◆ **To do**
Please rewrite the records starting at the line that has "This screenshot has width=396, height=223." and ending after the line that has "(x=69, y=181)", swapping "Select" for "Click" and keeping everything else the same. Leave the pictures out of your answer.

◆ **Information given**
[START]
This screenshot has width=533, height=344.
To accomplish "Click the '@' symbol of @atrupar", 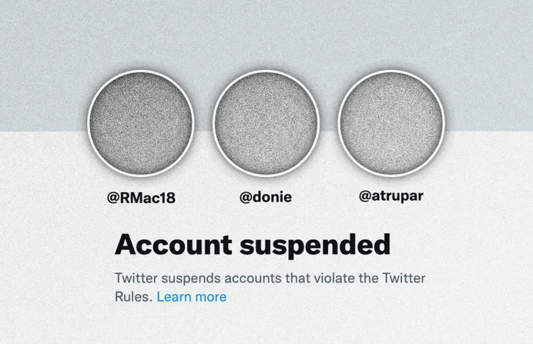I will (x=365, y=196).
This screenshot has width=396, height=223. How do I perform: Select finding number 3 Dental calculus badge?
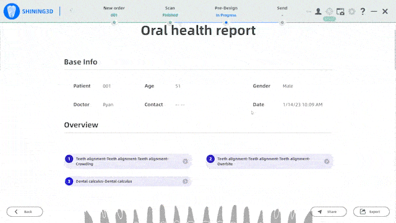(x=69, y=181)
[END]
[START]
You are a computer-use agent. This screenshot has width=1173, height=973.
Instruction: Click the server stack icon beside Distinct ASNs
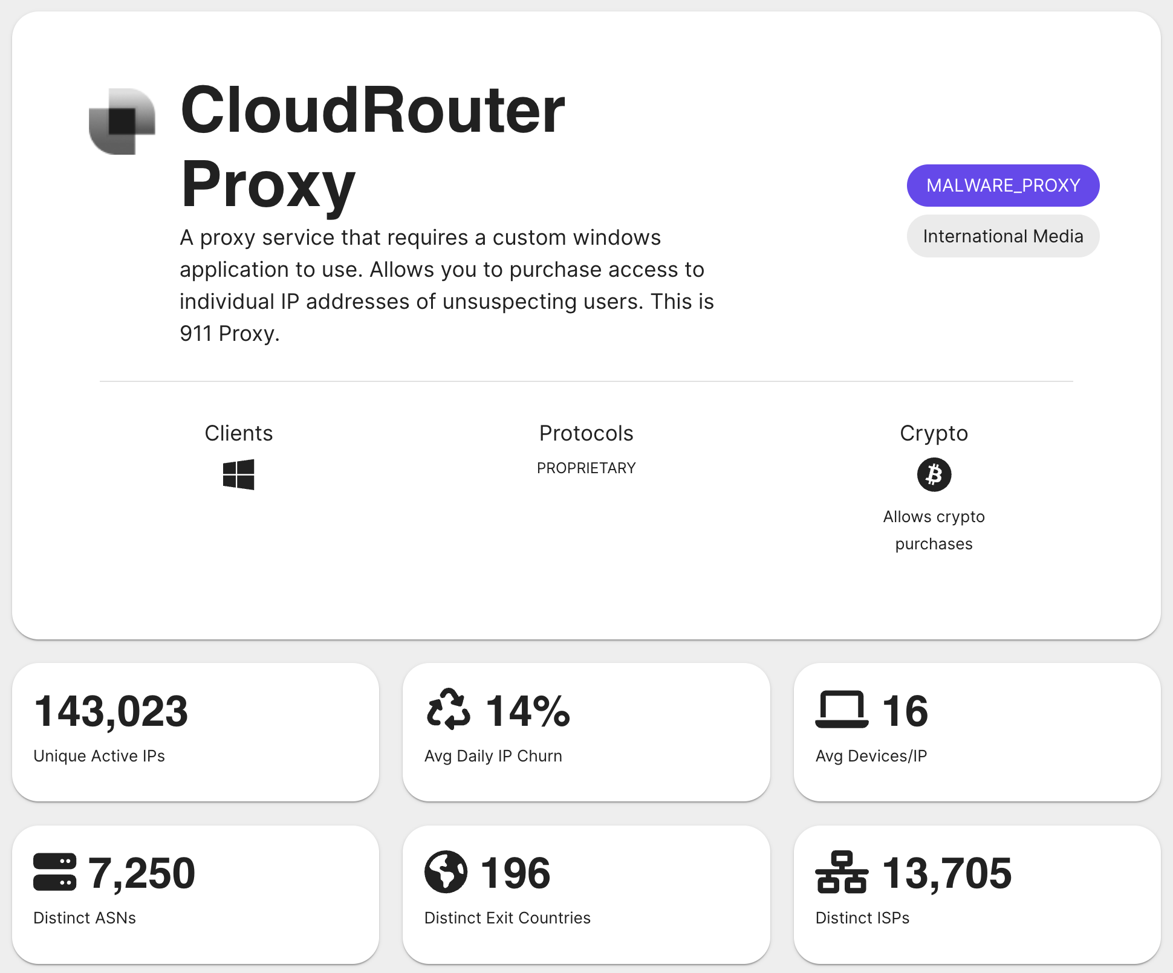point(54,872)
[END]
◆ **Correct answer**
This screenshot has width=396, height=223. How do I perform: Click finding number 3 Dental calculus badge?
(x=69, y=181)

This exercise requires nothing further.